------ Provided entries ------
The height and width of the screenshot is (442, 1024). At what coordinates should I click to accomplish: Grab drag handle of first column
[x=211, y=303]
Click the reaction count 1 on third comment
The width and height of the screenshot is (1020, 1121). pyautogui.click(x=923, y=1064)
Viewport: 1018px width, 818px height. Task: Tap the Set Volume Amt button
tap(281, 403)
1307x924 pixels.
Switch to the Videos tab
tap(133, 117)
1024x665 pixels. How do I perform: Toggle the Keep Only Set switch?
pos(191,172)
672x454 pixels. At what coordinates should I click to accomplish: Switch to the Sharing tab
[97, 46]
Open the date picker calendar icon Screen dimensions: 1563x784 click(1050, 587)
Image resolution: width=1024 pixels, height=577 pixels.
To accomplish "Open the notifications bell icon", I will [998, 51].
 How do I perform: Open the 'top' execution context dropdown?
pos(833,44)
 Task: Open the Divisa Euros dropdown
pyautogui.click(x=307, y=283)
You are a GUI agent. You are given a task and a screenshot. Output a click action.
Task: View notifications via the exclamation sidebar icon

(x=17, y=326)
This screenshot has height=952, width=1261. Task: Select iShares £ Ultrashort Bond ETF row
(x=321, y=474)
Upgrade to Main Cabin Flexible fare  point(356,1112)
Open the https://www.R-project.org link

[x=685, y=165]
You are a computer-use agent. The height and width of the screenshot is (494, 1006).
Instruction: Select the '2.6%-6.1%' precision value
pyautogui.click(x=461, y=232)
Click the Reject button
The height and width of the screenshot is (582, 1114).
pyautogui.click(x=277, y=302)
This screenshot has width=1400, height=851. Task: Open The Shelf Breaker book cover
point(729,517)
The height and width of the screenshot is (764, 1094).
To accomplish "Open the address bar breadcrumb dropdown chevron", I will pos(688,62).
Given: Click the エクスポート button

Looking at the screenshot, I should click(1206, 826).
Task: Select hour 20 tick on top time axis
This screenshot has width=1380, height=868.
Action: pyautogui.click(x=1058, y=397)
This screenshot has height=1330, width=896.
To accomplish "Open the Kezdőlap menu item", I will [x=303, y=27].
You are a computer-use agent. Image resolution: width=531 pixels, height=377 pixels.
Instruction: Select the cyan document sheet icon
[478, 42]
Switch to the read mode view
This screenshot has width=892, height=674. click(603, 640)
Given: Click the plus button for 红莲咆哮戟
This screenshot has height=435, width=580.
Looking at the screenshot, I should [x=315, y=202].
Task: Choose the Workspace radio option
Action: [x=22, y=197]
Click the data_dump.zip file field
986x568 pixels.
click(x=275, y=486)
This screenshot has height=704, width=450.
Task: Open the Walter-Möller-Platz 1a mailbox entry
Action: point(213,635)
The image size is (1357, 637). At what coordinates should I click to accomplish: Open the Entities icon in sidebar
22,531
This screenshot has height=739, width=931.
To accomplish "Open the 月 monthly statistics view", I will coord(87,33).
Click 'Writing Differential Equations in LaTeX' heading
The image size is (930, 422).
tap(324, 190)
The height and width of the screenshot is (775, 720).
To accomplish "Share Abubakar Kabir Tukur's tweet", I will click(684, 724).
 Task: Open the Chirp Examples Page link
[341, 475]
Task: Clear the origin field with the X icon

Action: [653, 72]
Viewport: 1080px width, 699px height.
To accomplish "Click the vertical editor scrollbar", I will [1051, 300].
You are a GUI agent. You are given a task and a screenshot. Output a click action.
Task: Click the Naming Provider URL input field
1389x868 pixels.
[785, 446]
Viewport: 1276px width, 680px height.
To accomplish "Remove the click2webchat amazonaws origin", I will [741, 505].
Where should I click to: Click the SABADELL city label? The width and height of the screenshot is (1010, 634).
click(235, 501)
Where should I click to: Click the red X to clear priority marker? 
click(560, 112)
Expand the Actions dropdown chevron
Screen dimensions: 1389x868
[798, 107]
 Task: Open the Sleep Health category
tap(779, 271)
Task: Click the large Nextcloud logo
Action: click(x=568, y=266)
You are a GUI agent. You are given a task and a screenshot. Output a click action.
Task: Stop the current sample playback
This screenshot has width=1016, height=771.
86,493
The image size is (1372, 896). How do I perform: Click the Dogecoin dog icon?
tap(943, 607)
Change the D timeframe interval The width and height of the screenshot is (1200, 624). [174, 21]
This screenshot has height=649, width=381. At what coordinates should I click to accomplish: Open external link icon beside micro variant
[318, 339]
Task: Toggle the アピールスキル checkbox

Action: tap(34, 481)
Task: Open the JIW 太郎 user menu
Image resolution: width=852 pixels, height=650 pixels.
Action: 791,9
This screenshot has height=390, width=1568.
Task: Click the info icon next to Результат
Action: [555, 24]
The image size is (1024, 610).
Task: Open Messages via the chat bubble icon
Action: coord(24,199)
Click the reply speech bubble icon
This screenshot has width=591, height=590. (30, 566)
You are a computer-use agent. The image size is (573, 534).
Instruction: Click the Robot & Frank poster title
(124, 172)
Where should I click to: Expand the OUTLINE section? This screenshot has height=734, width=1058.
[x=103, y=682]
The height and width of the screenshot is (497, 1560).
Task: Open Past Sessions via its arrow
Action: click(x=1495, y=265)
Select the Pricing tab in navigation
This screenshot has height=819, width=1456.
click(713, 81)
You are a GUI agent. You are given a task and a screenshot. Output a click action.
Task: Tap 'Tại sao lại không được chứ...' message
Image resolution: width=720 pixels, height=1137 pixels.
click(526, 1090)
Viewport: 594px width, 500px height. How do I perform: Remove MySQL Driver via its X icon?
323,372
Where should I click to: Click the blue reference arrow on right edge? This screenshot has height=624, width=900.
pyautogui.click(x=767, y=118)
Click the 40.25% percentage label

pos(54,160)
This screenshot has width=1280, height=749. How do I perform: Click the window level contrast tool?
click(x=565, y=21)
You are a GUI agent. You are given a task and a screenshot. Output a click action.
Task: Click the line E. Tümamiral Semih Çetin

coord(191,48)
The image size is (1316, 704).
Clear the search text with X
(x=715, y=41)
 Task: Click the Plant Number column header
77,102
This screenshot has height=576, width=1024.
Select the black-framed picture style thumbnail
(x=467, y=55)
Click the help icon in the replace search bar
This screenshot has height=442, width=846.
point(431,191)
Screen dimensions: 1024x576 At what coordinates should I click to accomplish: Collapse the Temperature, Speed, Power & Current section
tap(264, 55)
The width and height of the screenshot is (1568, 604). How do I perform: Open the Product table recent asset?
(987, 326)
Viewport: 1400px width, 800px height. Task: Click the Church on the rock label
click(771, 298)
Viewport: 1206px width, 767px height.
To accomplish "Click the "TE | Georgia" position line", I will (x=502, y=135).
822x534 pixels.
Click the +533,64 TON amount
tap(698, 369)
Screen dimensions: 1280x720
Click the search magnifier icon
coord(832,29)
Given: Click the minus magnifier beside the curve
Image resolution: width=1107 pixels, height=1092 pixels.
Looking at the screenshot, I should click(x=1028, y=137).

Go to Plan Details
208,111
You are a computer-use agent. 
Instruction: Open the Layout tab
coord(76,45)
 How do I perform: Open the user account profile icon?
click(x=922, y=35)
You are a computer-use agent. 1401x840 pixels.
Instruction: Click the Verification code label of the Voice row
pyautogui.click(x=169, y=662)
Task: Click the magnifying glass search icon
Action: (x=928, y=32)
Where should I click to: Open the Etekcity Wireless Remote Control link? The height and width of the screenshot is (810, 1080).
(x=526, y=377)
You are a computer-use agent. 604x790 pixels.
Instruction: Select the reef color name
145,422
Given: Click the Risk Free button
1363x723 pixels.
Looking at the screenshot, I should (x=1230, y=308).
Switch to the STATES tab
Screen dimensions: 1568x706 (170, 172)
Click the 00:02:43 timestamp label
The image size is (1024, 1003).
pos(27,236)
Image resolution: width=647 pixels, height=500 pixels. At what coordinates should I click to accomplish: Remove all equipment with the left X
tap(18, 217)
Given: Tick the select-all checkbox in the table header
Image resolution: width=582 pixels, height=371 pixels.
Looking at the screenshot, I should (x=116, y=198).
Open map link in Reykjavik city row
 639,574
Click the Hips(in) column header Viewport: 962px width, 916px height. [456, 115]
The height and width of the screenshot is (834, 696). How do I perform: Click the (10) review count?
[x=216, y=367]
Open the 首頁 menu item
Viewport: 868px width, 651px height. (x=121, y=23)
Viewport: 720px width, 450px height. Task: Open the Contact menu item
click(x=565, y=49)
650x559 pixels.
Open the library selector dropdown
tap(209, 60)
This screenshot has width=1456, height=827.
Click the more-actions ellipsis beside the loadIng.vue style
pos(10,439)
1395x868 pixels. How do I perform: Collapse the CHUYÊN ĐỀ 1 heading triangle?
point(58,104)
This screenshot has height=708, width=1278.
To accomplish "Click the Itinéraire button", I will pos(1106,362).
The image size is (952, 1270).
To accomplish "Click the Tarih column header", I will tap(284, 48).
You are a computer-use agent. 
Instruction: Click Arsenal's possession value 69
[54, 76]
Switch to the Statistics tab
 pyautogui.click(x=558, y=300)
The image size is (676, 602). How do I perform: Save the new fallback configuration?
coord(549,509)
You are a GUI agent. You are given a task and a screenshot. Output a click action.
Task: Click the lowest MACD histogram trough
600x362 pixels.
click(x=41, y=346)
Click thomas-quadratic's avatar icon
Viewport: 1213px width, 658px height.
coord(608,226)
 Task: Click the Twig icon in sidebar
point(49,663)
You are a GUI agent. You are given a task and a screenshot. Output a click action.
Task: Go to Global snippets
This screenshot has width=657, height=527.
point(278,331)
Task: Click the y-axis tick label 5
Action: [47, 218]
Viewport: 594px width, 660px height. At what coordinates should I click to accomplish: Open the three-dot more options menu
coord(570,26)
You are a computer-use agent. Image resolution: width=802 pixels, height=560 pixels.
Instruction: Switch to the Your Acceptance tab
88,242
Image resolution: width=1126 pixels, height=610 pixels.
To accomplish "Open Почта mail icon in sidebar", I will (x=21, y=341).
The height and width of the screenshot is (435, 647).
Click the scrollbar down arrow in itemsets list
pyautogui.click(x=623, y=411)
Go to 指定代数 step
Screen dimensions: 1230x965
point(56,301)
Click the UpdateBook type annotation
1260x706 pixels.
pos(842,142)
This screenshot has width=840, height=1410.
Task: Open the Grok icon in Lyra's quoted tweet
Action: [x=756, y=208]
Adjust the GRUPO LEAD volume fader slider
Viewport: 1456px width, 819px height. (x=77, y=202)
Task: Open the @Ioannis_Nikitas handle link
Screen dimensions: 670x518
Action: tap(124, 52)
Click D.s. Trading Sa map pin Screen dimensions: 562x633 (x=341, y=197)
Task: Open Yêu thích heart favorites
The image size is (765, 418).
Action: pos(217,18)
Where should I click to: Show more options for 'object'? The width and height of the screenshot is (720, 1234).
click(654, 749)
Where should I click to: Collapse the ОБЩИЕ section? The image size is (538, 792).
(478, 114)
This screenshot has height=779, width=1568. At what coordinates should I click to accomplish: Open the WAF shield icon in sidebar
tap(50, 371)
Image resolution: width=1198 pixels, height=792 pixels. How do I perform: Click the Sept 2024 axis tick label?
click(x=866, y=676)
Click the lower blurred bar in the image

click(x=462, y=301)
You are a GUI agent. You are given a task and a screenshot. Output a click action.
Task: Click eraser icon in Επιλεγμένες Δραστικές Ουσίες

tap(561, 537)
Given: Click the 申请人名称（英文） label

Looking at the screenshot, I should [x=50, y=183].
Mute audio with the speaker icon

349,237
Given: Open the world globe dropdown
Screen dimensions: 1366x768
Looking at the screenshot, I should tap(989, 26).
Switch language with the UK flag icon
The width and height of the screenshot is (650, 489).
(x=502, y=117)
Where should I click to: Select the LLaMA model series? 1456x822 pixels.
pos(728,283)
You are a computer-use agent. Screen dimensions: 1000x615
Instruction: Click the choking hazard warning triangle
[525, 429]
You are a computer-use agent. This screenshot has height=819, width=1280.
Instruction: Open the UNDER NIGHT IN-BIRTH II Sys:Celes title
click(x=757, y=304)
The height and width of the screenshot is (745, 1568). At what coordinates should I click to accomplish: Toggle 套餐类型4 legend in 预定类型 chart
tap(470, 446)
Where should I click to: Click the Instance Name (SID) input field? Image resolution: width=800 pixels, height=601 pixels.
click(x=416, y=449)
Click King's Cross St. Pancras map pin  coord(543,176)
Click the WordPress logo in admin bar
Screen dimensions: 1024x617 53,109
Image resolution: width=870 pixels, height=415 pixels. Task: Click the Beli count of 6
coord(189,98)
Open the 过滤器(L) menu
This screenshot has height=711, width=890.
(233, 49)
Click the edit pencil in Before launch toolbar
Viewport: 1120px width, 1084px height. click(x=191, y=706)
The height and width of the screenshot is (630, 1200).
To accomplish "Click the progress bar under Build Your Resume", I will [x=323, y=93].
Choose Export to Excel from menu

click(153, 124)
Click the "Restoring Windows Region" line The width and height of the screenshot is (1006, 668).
------
Your objective:
Which of the lines in the material above contain "chevron"? Copy each one out.

Response to the task:
To accomplish "Open the address bar breadcrumb dropdown chevron", I will pos(688,62).
Expand the Actions dropdown chevron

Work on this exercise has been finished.